L’égalité des chances : un modèle injuste?

1 octobre 2010

Entrevue avec François Dubet, professeur de sociologie à l’Université de Bordeaux. En 2010, il a publié Les chances et les places et, à titre de coauteur, Les sociétés et leurs écoles aux éditions du Seuil.

« La réduction des inégalités scolaires n’entraîne pas systématiquement une réduction des inégalités sociales. Faire une bonne école ne signifie pas forcément que l’on va améliorer la société », lance le chercheur français qui s’intéresse depuis plus de 20 ans au milieu de l’éducation. Reconnu pour remettre en question les idées préconçues, il soutient par exemple que, comparée au Canada, la France est un pays dans lequel les inégalités sociales sont moins fortes, mais au sein duquel les inégalités scolaires sont plus élevées.

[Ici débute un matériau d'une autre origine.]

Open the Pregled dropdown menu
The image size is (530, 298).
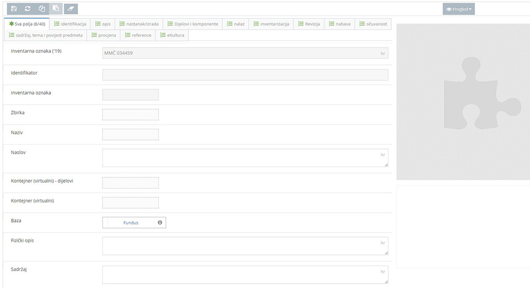458,9
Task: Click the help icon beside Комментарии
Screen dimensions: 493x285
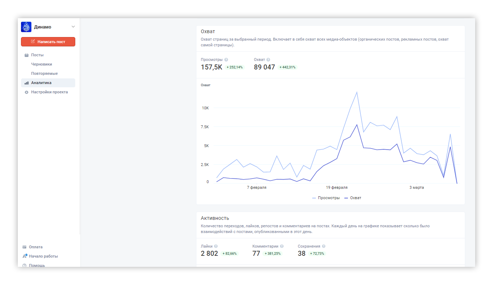Action: 282,246
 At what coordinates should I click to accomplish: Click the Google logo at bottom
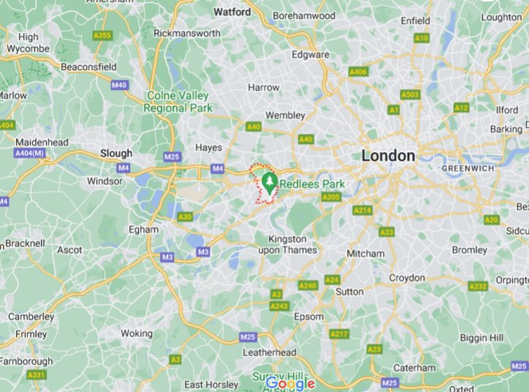pyautogui.click(x=290, y=383)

Remise en cause de « l’imaginaire scolaire » français
« C’est un choc pour les Français lorsqu’on leur dit que l’on n’a pas la meilleure école du monde. Il existe une bataille pour défendre un imaginaire de l’école républicaine alors que les données démontrent autre chose », poursuit le sociologue qui a participé à une réforme des collèges français à la fin des années 90 et qui a pu constater « comment il est difficile de changer l’école alors que la France est convaincue que pour changer la société, il faut changer l’école ». Aux prises avec des problèmes de dévalorisation, de démotivation et même de violence, « la France est devant une nécessité importante de modifier le système scolaire. Avec le gouvernement actuel, les choses vont mal. Nicolas Sarkosy s’intéresse aux élites et souhaite envoyer les meilleurs élèves des établissements défavorisés dans les milieux plus favorisés. Le problème n’est pourtant pas de savoir quoi faire des bons élèves — ils s’en sortent toujours —, mais c’est de savoir quoi faire des élèves plus faibles ».

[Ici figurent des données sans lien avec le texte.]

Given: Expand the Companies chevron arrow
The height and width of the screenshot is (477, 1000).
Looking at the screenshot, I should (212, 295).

L’égalité des chances pour des inégalités plus justes, l’égalité des places pour une réduction des inégalités

Pour le sociologue, les positions élitistes du gouvernement français font ressortir les limites de l’égalité des chances « qui suppose que l’héritage et les différences d’éducation soient abolis, afin que le mérite des individus produise, à lui tout seul, des inégalités justes ». Or, au Québec comme en France, l’augmentation de l’accessibilité n’a pas permis à elle seule de garantir ni l’égalité des chances, ni la réduction des inégalités socioéconomiques. Telle une compétition sportive, le modèle de l’égalité des chances cherche à rendre les règles équitables, mais ne garantit en rien une réduction des écarts entre les vainqueurs et les vaincus. Tout en rappelant que l’école doit tout faire pour « offrir l’égalité des chances à des gens inégaux », François Dubet propose de se préoccuper davantage de l’égalité des places. « L’égalité des chances nous entraîne dans une logique sélective qui descend de plus en plus tôt dans le système scolaire, certains parents allant jusqu’à choisir l’école maternelle la plus performante! » L’égalité des places consiste plutôt en une « obligation de donner à tous un socle commun de culture et de compétences auquel un citoyen a droit. Plus les systèmes scolaires maintiennent le socle commun tard, moins il y aura d’inégalités scolaires ». Un argument de poids en faveur de la formation générale commune offerte au cégep.

Faire baisser la pression sur le milieu de l’éducation

« Avec la mondialisation, on a l’impression que l’on ne peut plus agir sur la redistribution des revenus, alors on fait reposer sur l’école la responsabilité de la justice », ajoute François Dubet. Dans le modèle de l’égalité des places, on se préoccupe davantage d’augmenter le salaire des ouvriers pour réduire les inégalités sociales plutôt que de chercher à faire croire à tous les fils d’ouvriers qu’ils peuvent devenir cadres grâce à leur mérite individuel. Selon lui, plusieurs mesures sont donc à mettre de l’avant. Tout d’abord, l’égalité des chances doit être encadrée par des politiques publiques qui réduisent les écarts. Il faut aussi se demander si l’école doit avoir le monopole de la définition du mérite et militer en faveur d’une « deuxième chance » éducative qui permettrait de diminuer la pression sur les jeunes, les enseignants et l’école. Un argument appuyant les demandes en faveur d’un meilleur financement de la formation continue offerte au cégep. La distance qui existe entre inégalités scolaires et inégalités sociales amène François Dubet à conclure en adressant ce message aux enseignantes et aux enseignants : « Ne vous chargez pas de tous les péchés du monde et ne soyez pas obsédés par la réussite. Faites de l’école, une bonne école ». Un message à faire suivre à nos directions des études obsédées par les taux de réussite.

Source : Avignon, Pierre, L'Enjeu express, Bulletin d'Information de la Fédération des enseignantes et enseignants de cégep (FEC-CSQ), Vol.5, no.1, octobre 2010.